On Saturday morning, after a hearty American breakfast, the sides formed up for a colourful procession through the college grounds. This was followed by each side performing a show dance for everyone else’s benefit and our rendition of Prescott was very enthusiastically received. This also gave us the opportunity to witness at first hand what morris “over the pond” was like. Without exception, all of the teams on display demonstrated an outstanding level of expertise, energy and commitment that confirmed that morris dancing is thriving in North America. The other pleasing aspect that we all remarked upon was the number of youngsters involved in morris, something we really need to encourage in the UK. The Americans are also not frightened of pushing the boundaries beyond traditional morris, as demonstrated by a mesmerising longsword dance by Orion Sword to the music “Take Five”.

The festivities continued when Marlboro Morris Men challenged Kettle Bridge to a game of “Aunt Sally” which involves taking turns to throw a stick to knock a peg off the top of a spike. In a keenly contested match, we narrowly lost in a sudden death shoot-out thus upholding a fine English tradition!

[Picture of KBC at Brattleboro]

Brattleboro

For the afternoon, the sides were split into groups of four or five and dispatched to perform at various locations around the nearby town of Brattleboro. By this time, the sun was beating down hard on the dancers and plenty of water was consumed. The day culminated in a congregation of all the participating sides for a procession and show dances in one of the main streets in Brattleboro which had been cleared of traffic for the purpose. A large and enthusiastic crowd witnessed more excellent performances including a couple of young, innovative dancers who arrived on motor bikes and danced to an electric guitar!

For Sunday, the sides were again split into small groups and transported in authentic yellow school buses to locations around the local countryside. We were accompanied by Jack in the Green, the youngsters from Great Meadows Morris and Sword and Harrisville Morris Women. After a couple of stands, the buses converged on the town of Newfane where a large crowd had gathered. As before, all sides took part in a procession followed by one show dance each.

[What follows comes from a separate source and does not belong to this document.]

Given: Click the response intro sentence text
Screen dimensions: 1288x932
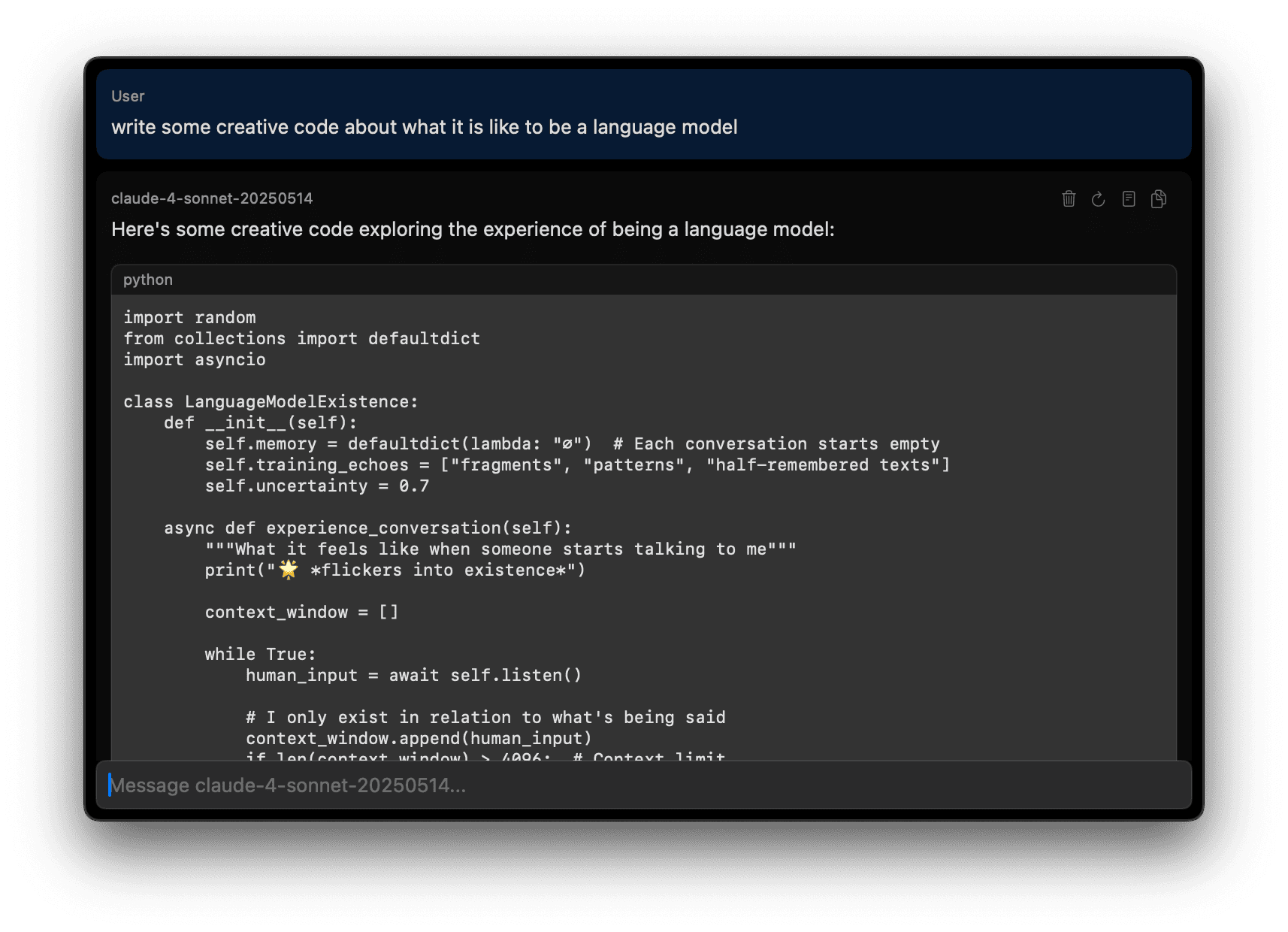Looking at the screenshot, I should pos(472,229).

[Picture of KBC at Newfane]

Newfane Parade

Kettle Bridge Clogs performed their signature dance of Yellow Rose of Texas which, as you can imagine, went down a storm. Then it was back to the college for the traditional Ale Feast consisting of a sumptuous meal and more dancing, though of a slightly less serious nature!

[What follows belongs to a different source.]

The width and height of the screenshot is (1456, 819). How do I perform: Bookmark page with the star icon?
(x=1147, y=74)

[Picture of KBC Dancing 'Yellow Rose' at Newfane]

"Yellow Rose" at Newfane

Monday morning was a time for sad goodbyes but also a time to reflect on new friendships made and a thrilling weekend to look back on. Kettle Bridge travelled back east and managed to squeeze in a day of sightseeing in Boston, including the Duck Tour (highly recommended), followed by more dancing as guests of Newtowne Morris Men who had also been at the Ale. Then it was time for the dancers to go their separate ways, some flying back straightaway to England and others staying on for a well deserved holiday.

As always, there are numerous people to thank for making such a trip possible. A special mention must go to the organisers of the Marlboro Morris Ale for inviting us, particularly Paul Eric Smith, and the tireless members of our committee who ensured that all the arrangements for travel and accommodation went off without a hitch. Lastly, we must thank all the people we met on the trip who, without exception, gave us a tremendously warm welcome.